BEGIN Page excerpt

Bong Ramilo, Australia Council CCD Fellow, talks about his experience on the CCD.net Steering Committee to make a website to support community arts projects. He highlights the importance of open-source. Read about 'open-source' technology in the Internet + Community article.

Could you briefly describe your involvement in the development in CCD.net?

I sit on the steering committee of CCD.net. This committee oversees the project (sets policies, manages funds, commissions developers, etc.). I was invited to sit on this committee because I have a strong interest (and some experience) in exploring the relationship between new technologies and CCD, highlighted by my receiving an Australia Council for the Arts Fellowship (2000-2002) to look into these relationships.

I believe my significant contribution to the CCD.net project is my advocacy for Open Source development. This advocacy has created debate in the steering committee, which has resulted in other committee members exploring Open Source as an option to commercial, proprietary approaches to software development.

END Page excerpt
BEGIN Recorded information

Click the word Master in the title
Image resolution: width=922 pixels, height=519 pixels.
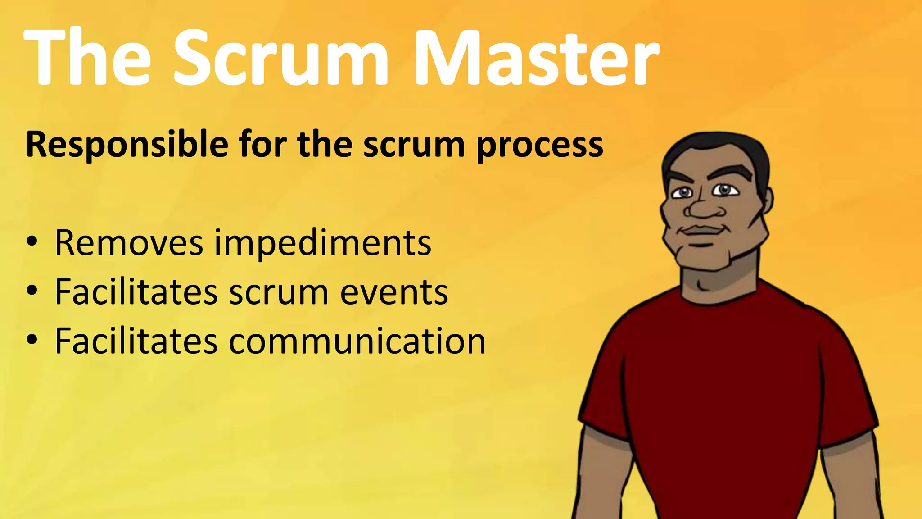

END Recorded information
BEGIN Recorded information

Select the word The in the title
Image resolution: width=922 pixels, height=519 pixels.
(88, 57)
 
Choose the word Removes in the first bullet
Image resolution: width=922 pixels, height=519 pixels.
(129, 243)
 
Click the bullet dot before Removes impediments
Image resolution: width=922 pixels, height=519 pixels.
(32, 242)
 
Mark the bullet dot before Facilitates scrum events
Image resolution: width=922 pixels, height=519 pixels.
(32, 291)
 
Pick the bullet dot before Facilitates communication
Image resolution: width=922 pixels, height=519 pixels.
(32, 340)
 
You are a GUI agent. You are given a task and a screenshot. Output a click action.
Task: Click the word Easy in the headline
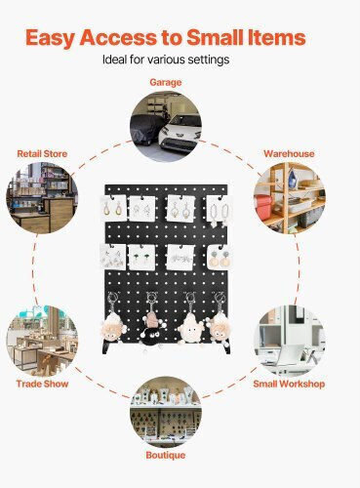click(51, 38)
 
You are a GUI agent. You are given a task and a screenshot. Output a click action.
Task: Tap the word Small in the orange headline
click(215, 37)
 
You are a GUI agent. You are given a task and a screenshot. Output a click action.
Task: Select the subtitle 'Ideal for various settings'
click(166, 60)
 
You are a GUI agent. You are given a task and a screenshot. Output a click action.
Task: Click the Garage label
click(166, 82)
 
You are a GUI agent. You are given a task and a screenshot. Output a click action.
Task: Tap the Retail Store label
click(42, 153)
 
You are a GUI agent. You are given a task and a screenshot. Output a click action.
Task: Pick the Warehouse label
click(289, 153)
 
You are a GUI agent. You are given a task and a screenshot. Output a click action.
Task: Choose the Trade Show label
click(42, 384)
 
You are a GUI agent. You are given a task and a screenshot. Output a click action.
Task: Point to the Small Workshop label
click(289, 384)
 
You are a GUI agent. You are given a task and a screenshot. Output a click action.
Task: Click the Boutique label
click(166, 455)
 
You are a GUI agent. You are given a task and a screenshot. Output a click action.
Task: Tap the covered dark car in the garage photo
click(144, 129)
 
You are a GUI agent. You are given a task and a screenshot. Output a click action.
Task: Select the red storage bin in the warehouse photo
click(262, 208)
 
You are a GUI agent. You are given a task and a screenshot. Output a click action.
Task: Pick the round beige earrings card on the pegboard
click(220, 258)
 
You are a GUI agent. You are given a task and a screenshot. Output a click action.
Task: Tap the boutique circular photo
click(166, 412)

END Recorded information

» **Brief 1**: List the duties of the CCD.net steering committee that the interview about CCD.net names in parentheses.
» **Brief 2**: Continue the interview about CCD.net from the point where it stops.

» **Final answer 1**:
- Sets policies
- Manages funds
- Commissions developers

» **Final answer 2**:
Some little advances through my advocacy have been: the preference for Open Source technologies in the original tender process for building the site (the winning firm used PHP and MySQL), and a willingness of the steering committee to support an Open Source project for inclusion in CCD.net.

I am, however, still a minority opinion when it comes to embracing Open Source as fully as possible. I had proposed that the existing code base of CCD.net be opened up so that the site can be developed further using Open Source approaches. This has met resistance from the contracted developers and others on the steering committee. Rather than get into protracted arguments about licensing arrangements, I have suggested to the steering committee on 15 May 2003 that we instead support an Open Source project to develop an application (or applications) desired and needed by the CCD field that can be integrated into CCD.net with little or no intrusion into the existing code base. The committee has agreed to this approach; we will ask the field, through a survey and other means, for suggestions on desirable/necessary applications that can be developed the Open Source way. I will lead this development effort.

What kinds of barriers have you met in attracting participation from community arts practitioners? Or have you have you found the response good?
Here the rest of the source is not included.